_Parts of the exercise_.
a) Answer these questions from the book descriptions, one line each:
(i) How many full-color paper figures does each paper-figure book include?
(ii) How many hardback volumes make up the worldview curriculum?
(iii) Who wrote Give Them Grace?
b) Pick up the book descriptions where they stop and continue them.

_Provided text_.

—————

Why do so many Christian parents revert to a works-based system when it comes to childrearing? Why do we spend so much time piling on rules and teaching the law? Give Them Grace teaches, "Christians know that the gospel is the message unbelievers need to hear. We tell them that they can't earn their way into heaven. . . . But then something odd happens when we start training the miniature unbelievers in our own home. We forget everything we know about the deadliness of relying on our own goodness and we teach them that Christianity is all about their behavior and whether, on any given day, God is pleased or displeased with them." In this important book, a mother and daughter challenge the thinking found in most Christian child-rearing books.
These wonderfully detailed and historically accurate paper figures provide a way for children to expand historical learning with creative play. Each book includes 10 full-color paper figures and 10 colorable ones, printed on heavy card stock. Clear markings show where to insert brass brads so the figures can move. The books include a short biography of each historical figure and a reading list. The Revolutionary War book includes Betsy Ross, Molly Pitcher, Daniel Boone, and a continental soldier, along with Jefferson, Washington, Patrick Henry, John Adams, Franklin, and Revere. The Medieval Times book includes Justinian, Theodora, Charlemagne, William the Conqueror, Richard the Lionhearted, Joan of Arc, Francis of Assisi, Genghis Khan, Marco Polo, and Leif Erickson.
This excellent, Bible-rich worldview curriculum in four hardback volumes begins with God (Who He is, What He is like, His works of creation and redemption). Volume 2 looks at what it means to be made in His image. Each lesson presents a "big idea" and uses stories, discussions of art and literature, definitions, exposition, and Scripture to explore that idea. Whether the lesson is "Who are the Father, the Son, and the Holy Spirit?" or "Can you trust your feelings?" portions will be appropriate for children from elementary age through early high school. The books make clear that a Christian worldview grows out of our relationship with Christ and not from a set of abstract principles.

—————

_Collected data_.
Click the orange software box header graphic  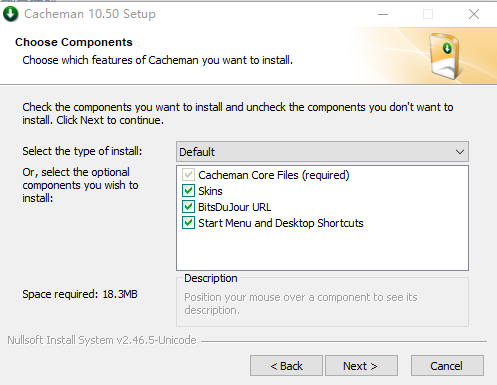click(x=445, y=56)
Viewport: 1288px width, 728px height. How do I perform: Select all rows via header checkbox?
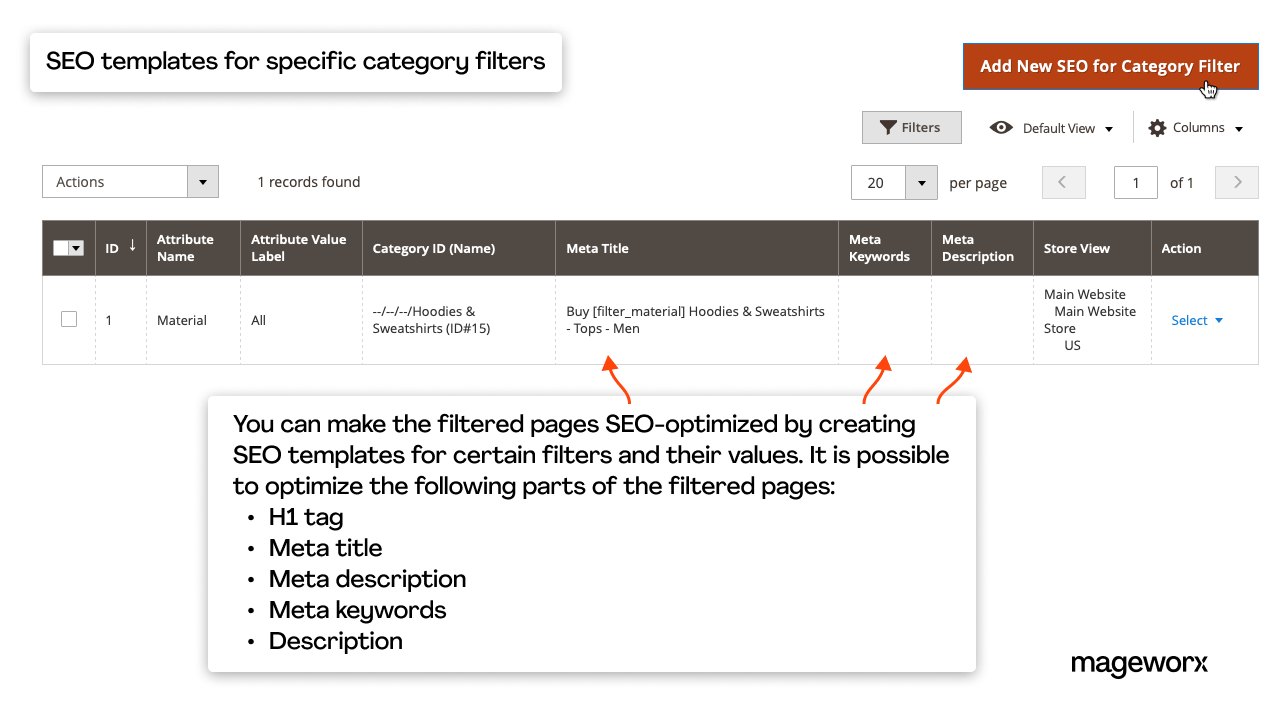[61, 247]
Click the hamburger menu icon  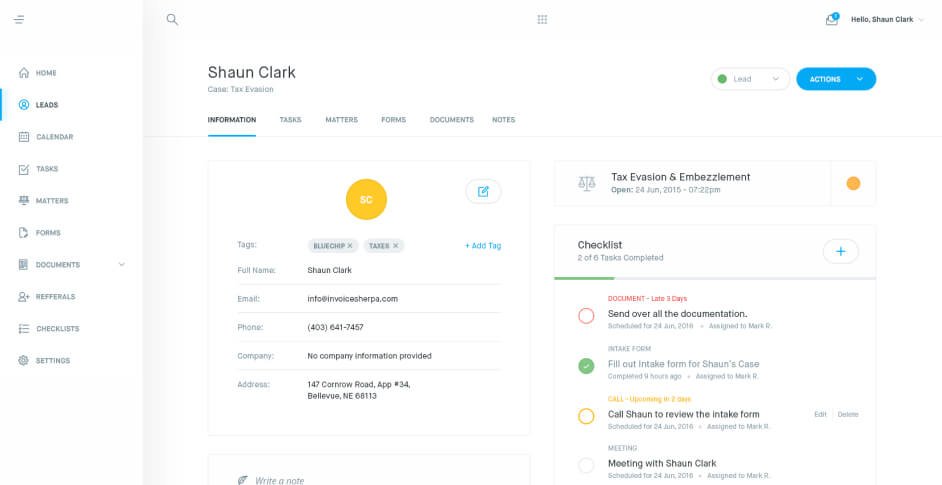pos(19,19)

—————

_Task answers_.
a)
(i) 10
(ii) Four
(iii) A mother and daughter

b)
Melanie Fowler has a master's degree in special education and had worked with children on the autism spectrum. Despite her experience and her Christian faith, she felt overwhelmed when her own son received a PDD-NOS (pervasive developmental disorder-not otherwise specified) diagnosis. She wrote this primer so that other parents could benefit from the things she learned to help her son. You'll find frank advice about getting a diagnosis, choosing the right early therapies, and avoiding quacks. Fowler provides honest insight into grieving, strategies to deal with behavior problems, and advice for handling insurance companies. The book contains insights from her husband Seth, who provides a father's perspective, and a directory of helpful websites and materials for at-home activities.
In Sex, Mom & God (Da Capo Press, 2011) Frank Schaeffer continues his "God Trilogy" (WORLD, Oct. 13, 2007), in which he lays out in too-graphic detail the sexual and other foibles of his famous father Francis, and some of his own. He combines these sharp details with much more soft-focused memories of his sainted mother Edith. As Schaeffer describes his mom (and more or less provides a gloss for the entire book): "God suffered by comparison to my mother."
Schaeffer can be witty and ironic and, like the stopped clock that is accurate twice a day, some of his observations hit their mark. However, the tone, which vibrates between shrill and creepily oedipal, undermines the book's readability and credibility. In the end, Schaeffer's open, unsubstantiated, visceral disdain for theological and political conservatives makes Sex, Mom, & God little more than a textbook example of the ideologically driven close-mindedness he professes to hate.